In The Wandering Dipan, director Odia did not employ well-known actors like Emmanuelle Devos or Romain Duris, but instead adopted 3 non-professional actors, and broke the convention of thrillers, boldly challenging a highly controversial subject, a moral confusion that had been "beaten" a million times: immigrants, who fled to their homeland for various reasons, and in the land they reached, A peaceful life is even more of a luxury. Faced with incomprehensible government and moral quirks, they had to take a posture of resistance.

In fact, this isn't the first time Odia has focused on immigration: the heroine of "The Rhythm of My Heart' Oblivion" is Asian (set in Chinese), "The Prophet" tells the story of an Arab who grows up as a gang leader in a French prison, and by the time of "Wandering Dipan", Odia's perspective has turned to Tamils.

Unlike Abdei Koscius, who also focuses on immigrant themes, Jacques Odia has no distinct immigrant background, which allows his work to maintain a certain objective calmness, a smooth perspective and not indiscriminate, but it may also be because of this origin that each of his works ends with everyone's joy.

Interestingly, in the past 10 years, French cinema has won the Palme d'Or three times, from "Between the Walls" to "Adel's Life" to "The Wandering Dipan", all of which are invariably stories of immigrant backgrounds, which is obviously a reflection of French current politics.

The theme of immigration has always been an important theme of French cinema, and in the past two years, under the political atmosphere of left-wing rule, France has paid more and more attention to the issue of immigration, and such works often appear from the perspective of sympathy for immigrants. France was once a colonial power, and a large number of countries in North and West Africa used French as the official language, and North and West African immigrants occupied an important part of France, which was also the source of many social problems in France.

Phoenix Network reported that the United States Vanity Fair magazine "a word to break the sky", "Wandering Dipan" shoulders a mission, that is, to explore the story behind the current headlines related to the immigration crisis in Europe, and to depict the flesh and blood of those parties. There is almost no racial conflict in the film, but only portrays the common dilemma of the poor people at the bottom.

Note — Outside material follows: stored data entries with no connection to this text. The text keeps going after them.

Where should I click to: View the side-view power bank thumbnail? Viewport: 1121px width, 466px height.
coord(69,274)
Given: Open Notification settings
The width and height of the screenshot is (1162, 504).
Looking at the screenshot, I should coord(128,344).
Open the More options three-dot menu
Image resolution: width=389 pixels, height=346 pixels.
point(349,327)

Jacques Odia himself mentioned in his acceptance speech that the conception and creation of The Wandering Dipan began four or five years ago. "I'm more concerned with creating 'from the eyes of others' and how people see these immigrants around us, such as waiters at restaurants and rose sellers." Of course, it would be better if it could cause people to reflect. ”

Link: Director Jacques Odia

According to public information, Jacques Odia is the son of the well-known French screenwriter Michel Odia, now 63 years old.

This is the fourth time that Jacques Odia has been shortlisted for the Cannes Film Festival, he was shortlisted for the 49th Cannes International Film Festival in 1996 for the film "Homemade Heroes", won the Best Screenplay; in 2009, he was shortlisted for the 62nd Cannes International Film Festival with the film "The Prophet", which won the Grand Jury Prize; the most recent was in 2012 with "Rust and Bone" at the 65th Cannes International Film Festival, although it did not win, but the film won a good reputation.